PERFORMANCE ENHANCEMENT REQUIRED

Match fixing, pissed bogan sports heroes, the panting hackery and performance-enhancing drugs 
 by PHILIP WHITE

Within a day of each other, two great Australian sportsmen hit the chitter-chat last week.

One was Thommo, who'd struggled into a tux and popped on a crooked pre-tied bowie to win something in a big room where he made a profane speech about being old and blind and how much he drinks and how little his dick has become. 

Everybody thought this was really funny. 

With certain  avuncular care he also mentioned how unfortunate today's young professional cricketers are, being in the spotlight and on duty 24/7 all year round.

"Cricket was something I could do for fun," he said, pointing out the differences time has brought. "We were lucky in our day. We could play for fun."

At least I'd heard of Thommo. The other bloke was Mitch Pearce, who might have been famous before somebody filmed him being a totally pissed sexist bogan with hardly anything on, but I doubt it. He sure is famous now. The bogan gang of the press hackery frothed on a great deal about how he pretended to root a woman's dog while I thought his vile treatment of the woman, upon whose couch he'd urinated, deserved much more derision and dissection. But the media pack has dumb sexist tendencies too and it's popular to post nice safe doggie shots on Facebook and Twitter so there you go: everyone barracked for the poor woman's dog.

Like a big drunken muscly brute of a bloke can push himself on a woman and attempt to kiss her or dribble on her or whatever coarse intrusions he attempted, and that's pretty much ignored but if you pretend coition with her little dog all the pundits go nuts. 

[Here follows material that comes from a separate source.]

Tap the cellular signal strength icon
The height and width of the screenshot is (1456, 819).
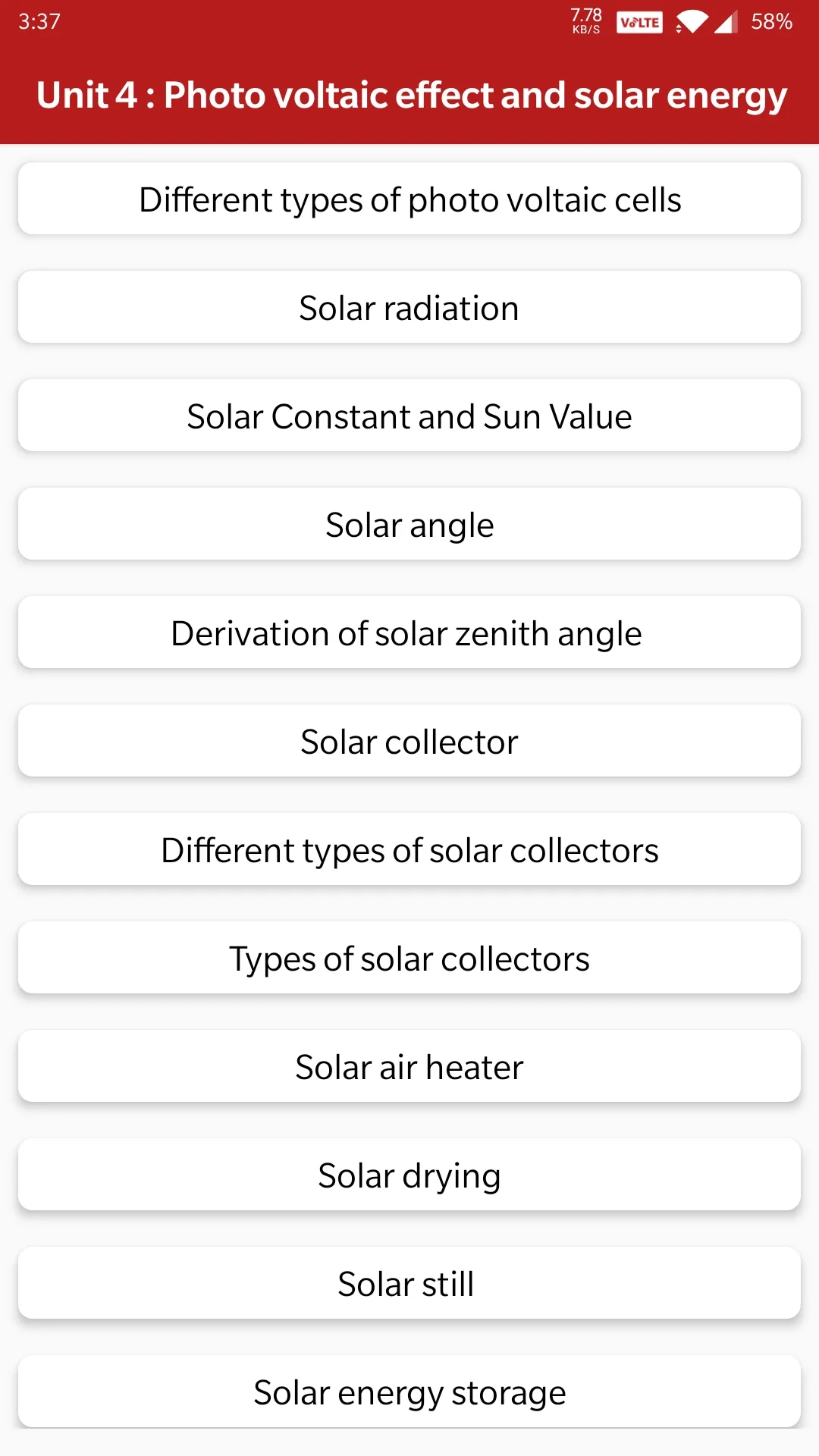click(x=726, y=22)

Personally I thought that from where I sat the pooch looked pretty safe given the apparent depth of Mitch's imbibition. I doubt that his mighty sword would have cut any more mustard than poor old Jeff Thomson's, but that's not the point. Anyway this vulgar peanut wasn't a cricketer but he seemed to me to be a perfect example of the sort of young professional sportsman Thommo referred to.

This more or less coincided with the 1.6 million hits - it's over 2 million now - another coupla Queensland yobbos got for their vid of them interrupting a robbery with hardly anything on, en route from a boozy singlets and stubbies party to a servo in search of noodles. They took the keys from the crims' car and chased them up the street in bare feet. Everyone in the world thought this was pretty funny, including me. The Americans thought it was particularly funny. Two blokes in nothing but stubbies, without machine guns, stopping a robbery. 

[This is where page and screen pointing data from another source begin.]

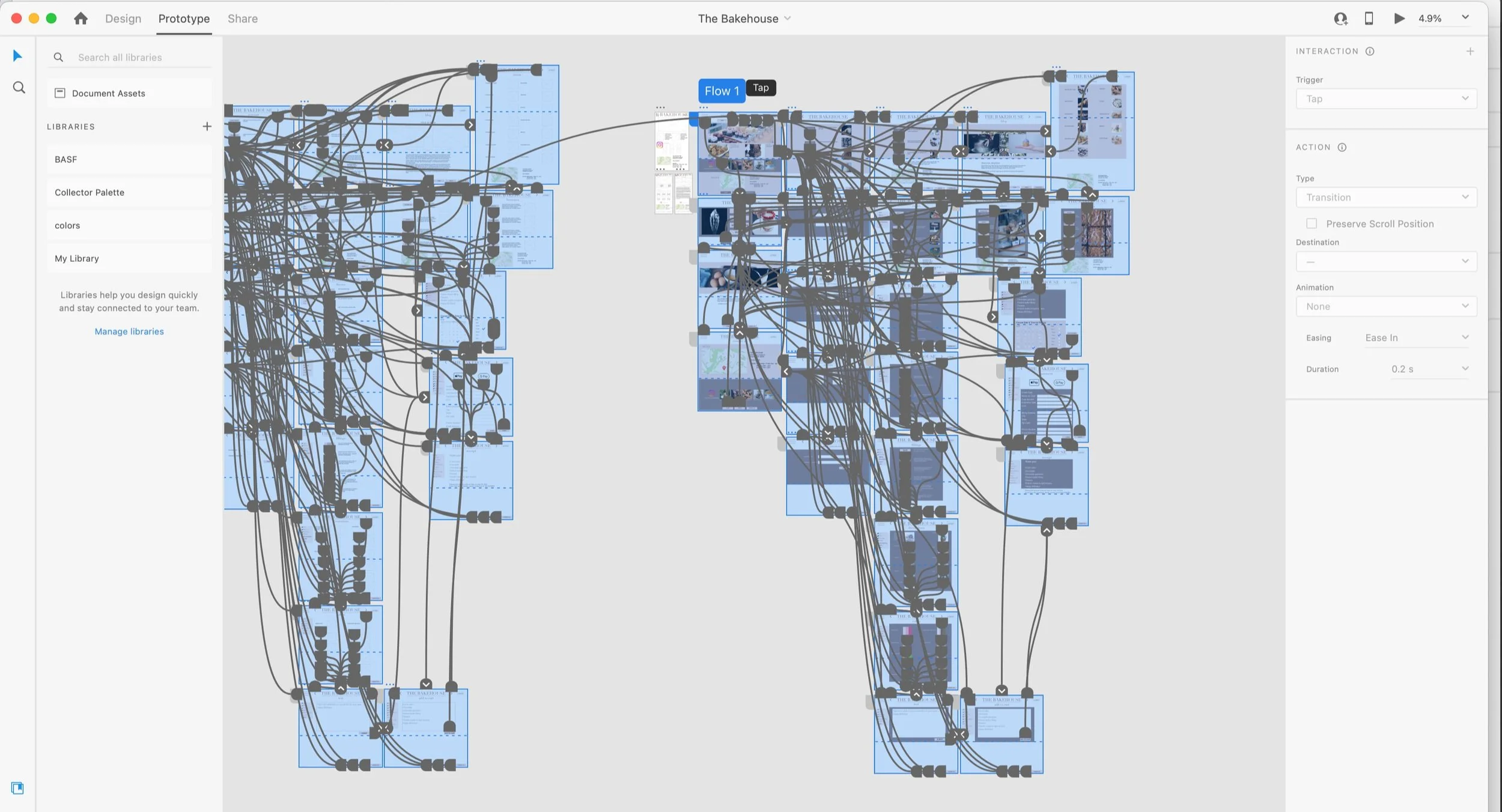Select the arrow Select tool

pyautogui.click(x=17, y=56)
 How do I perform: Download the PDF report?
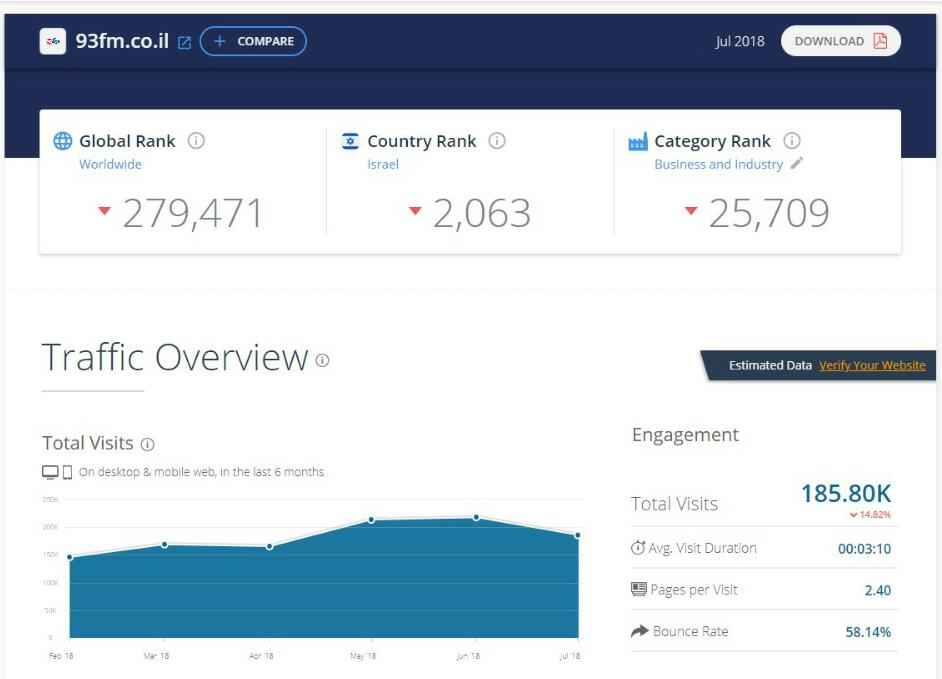click(x=840, y=41)
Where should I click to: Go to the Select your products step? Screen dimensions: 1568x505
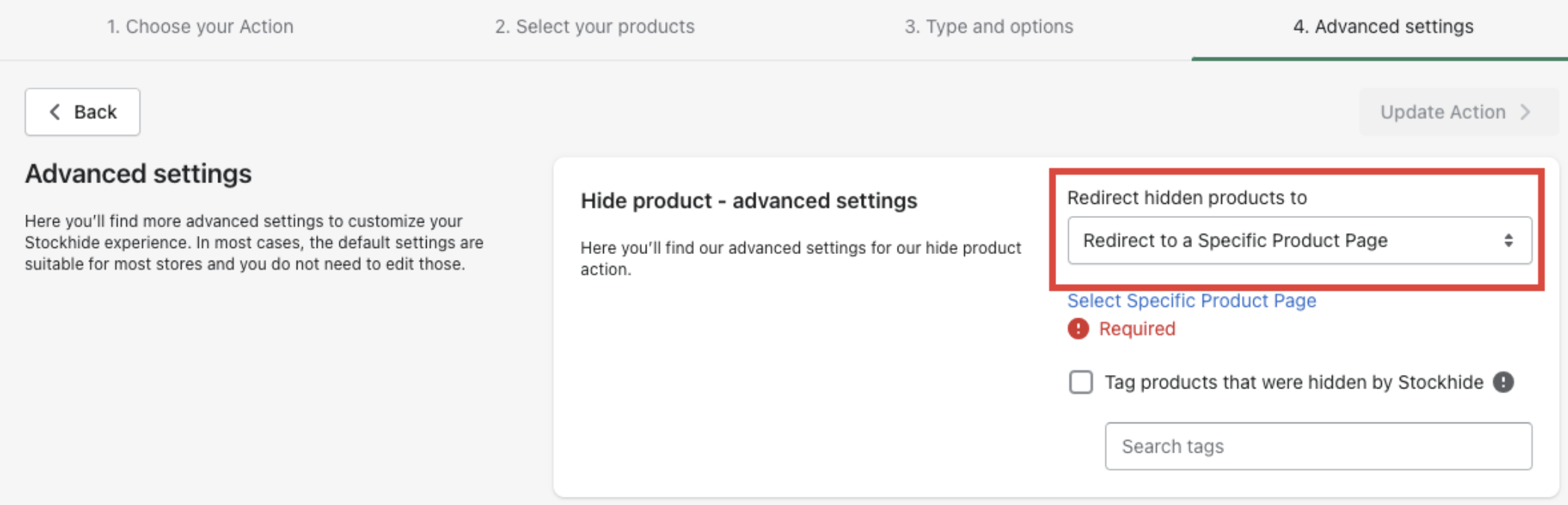pyautogui.click(x=594, y=27)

It's just as well our heroes weren't sportsmen. These days in Oz, they would probably have got hauled up to a tribunal.

Men being the operative word: it's as if sportswomen never get celebratory and sexually cocky after a hard sesh on the playing fields. I've innocently walked into a women's lacrosse team about four hours after it won something big and I'm telling you I woulda preferred to get undressed with James and Kane to tackle the Gold Coast robbers than been the petite, perfectly-dressed blonde lady sitting quietly in the corner of that bar. Those big tough drunken lasses gave her hell. 

All sporting sexes could use some performance enhancement when it becomes to respectful, moral, role-model behaviour.

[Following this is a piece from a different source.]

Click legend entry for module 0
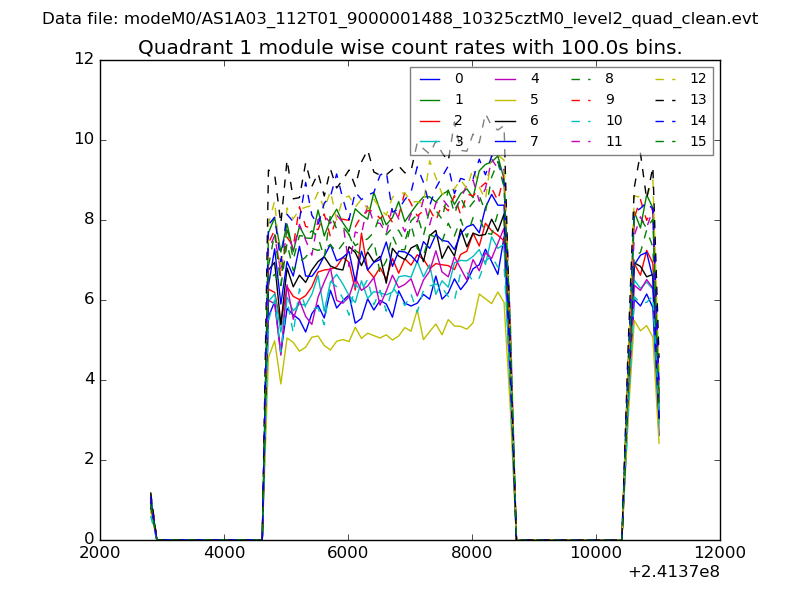800x600 pixels. 459,78
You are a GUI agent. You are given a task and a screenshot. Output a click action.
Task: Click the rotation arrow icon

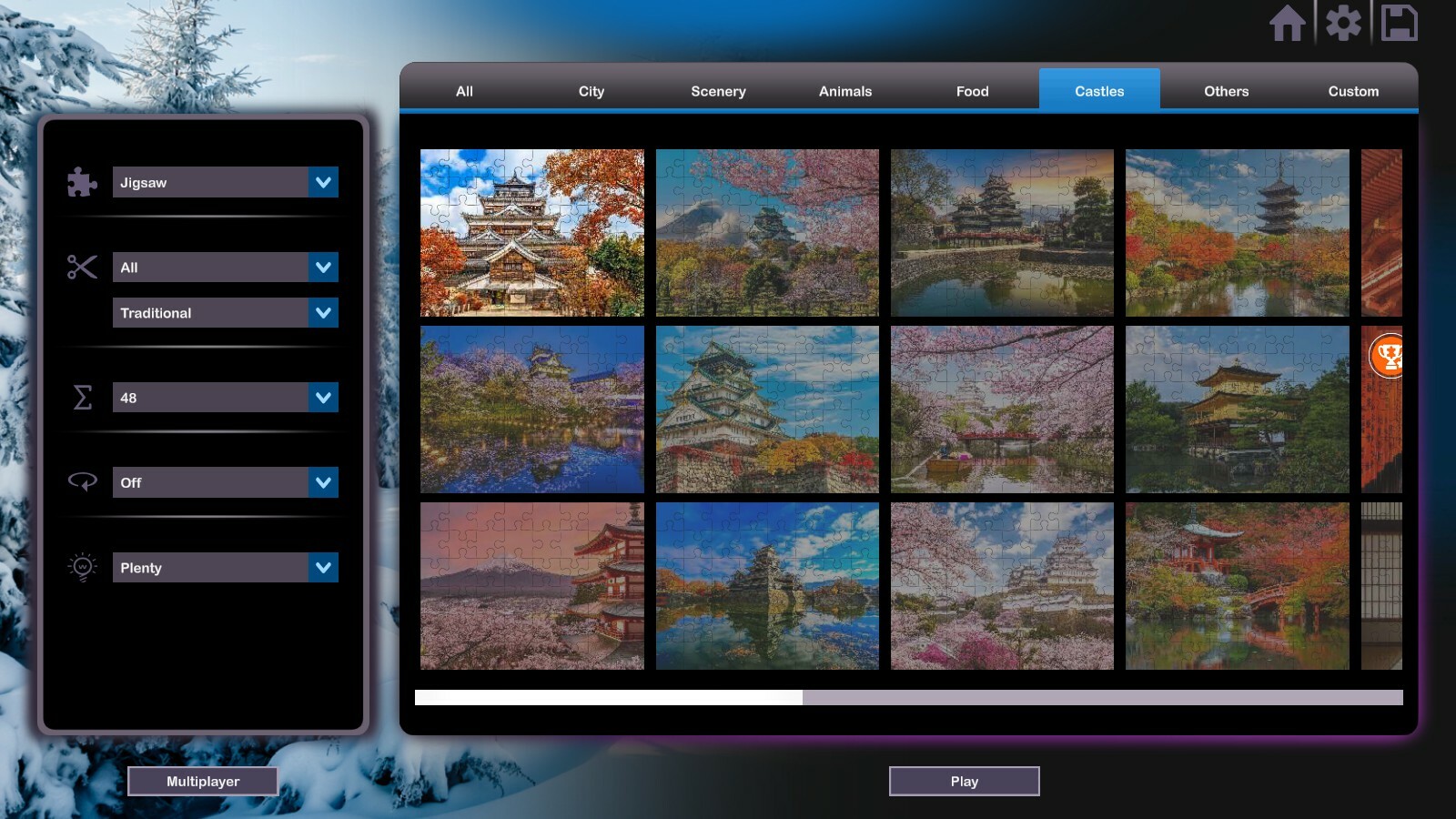[x=81, y=482]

While we're on sport, this matter of match-fixing also bemuses me. Of course people rig results. Of course some players will take a dive. They're all narcissists with far too much money at stake. 

I've always thought that it's a big enough gamble getting out of bed in the morning without betting on dogs or horses or similarly inane things like tennis or cricket. If I had the spare readies I'd be placing my bets with a health insurance company but that's rigged too, so I'd deserve to be screwed. In my book, all the poor punters who choose to plunge on sport get what they deserve.

I've written for decades of match-rigging in wine shows, which leads us back to booze as much as to Ocker hypocrisy. No need to colour-in the celebrations that happen when somebody wins a big trophy, but it's worth reiterating the way you can directly influence the results of a wine show by your choice of judges according to their style preferences as much as their acuity with their hooters. Even those of us who don't do the giant wine races anymore are predictable: I find it extremely difficult to enjoy and recommend wine made by a creep.

Which leads to performance-enhancing drugs. Given the nature of all the above, and its inherent, hopelessly human vainglory, it's just plain dumb to expect that competitive individuals will ignore science and medicine to risk being slower than their rivals.

As it's virtually impossible to keep ahead of the constant evolution of performance-enhancing drugs for the sports and athletics fields, it's time we instead legalised the whole kaboodle. If it's cool and advantageous to feed defence force warriors drugs to enhance their deadliness in battle, let's have 'em. Let those sporting types and athletes who want to go faster and harder longer take whatever they like: use them like lab rats. Research. They'll discover things that could dribble down for use in the general community much faster than whitecoats using innocent and unwitting monkeys, rabbits and rodents in a lab.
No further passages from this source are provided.